About the role
Roles & Responsibilities
● Develop and improve instrumentation for monitoring the health and availability, security, efficiency, and scalability of systems
● Troubleshoot and fix production outages and performance issues.
● Build automation tools for provisioning and managing our cloud infrastructure by leveraging the GCP and AWS Cloud Services.
● Contribute to enhancing and managing our continuous delivery pipeline
● Automate systems configuration by writing policies and modules for configuration management tools
● Enhance and maintain our logs collection, processing, visualization and alerting infrastructure.
● Should be ready to explore/POC on new technologies which will help the infrastructure to perform better
Skills and Requirements
● 2-4 years of professional experience.
● Must have strong automation/scripting skills (bash/python is mandatory, ruby is a plus).
● Experience supporting a managed cloud services infrastructure (AWS/GCP, preferably GCP).
● Ability to maintain, monitor and optimize production database servers.
● In-depth knowledge on Linux Environment(Centos/Ubuntu).
● Designing and implementing highly efficient solutions on Pubic Cloud for security, resilience, performance, networking, availability, Blue-green deployments in context of business application.

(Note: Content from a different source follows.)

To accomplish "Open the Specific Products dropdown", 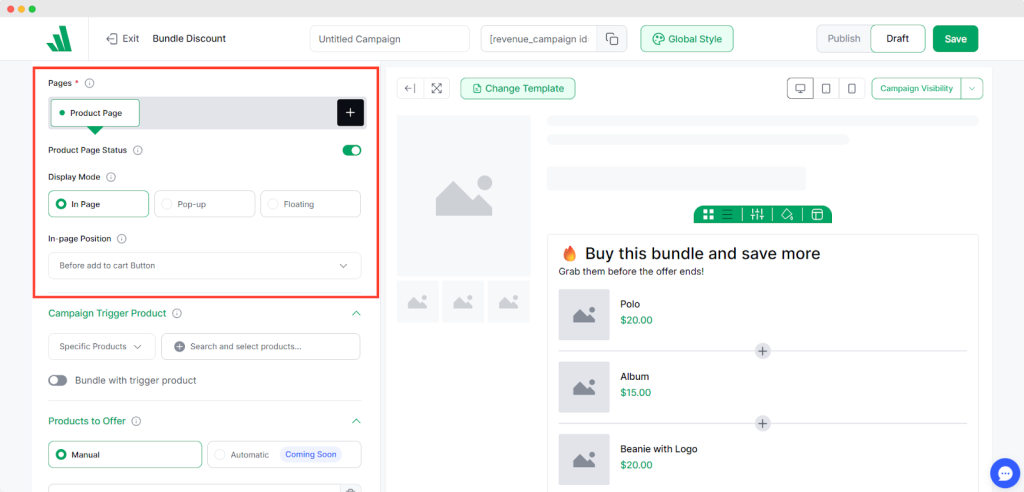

● Experience in capacity planning & design, cost and effort estimations and experience in Infra cost optimization.
● In-depth experience in setting-up/configuring Devops tools like redash, consul, grafana, ELK.
● Working experience on Rundeck is a plus.
● Experience with continuous integration and deploy tools (Jenkins is preferable ) and familiarity with configuration management tools (Working experience on Ansible is preferred).
● Independent ownership attitude and a track record of taking responsibility for problems and pushing through to the resolution.
● Strong networking skills to debug/fix any network related outages both in cloud/server stand point.
● Working knowledge on Terraform, Kubernetes is a must.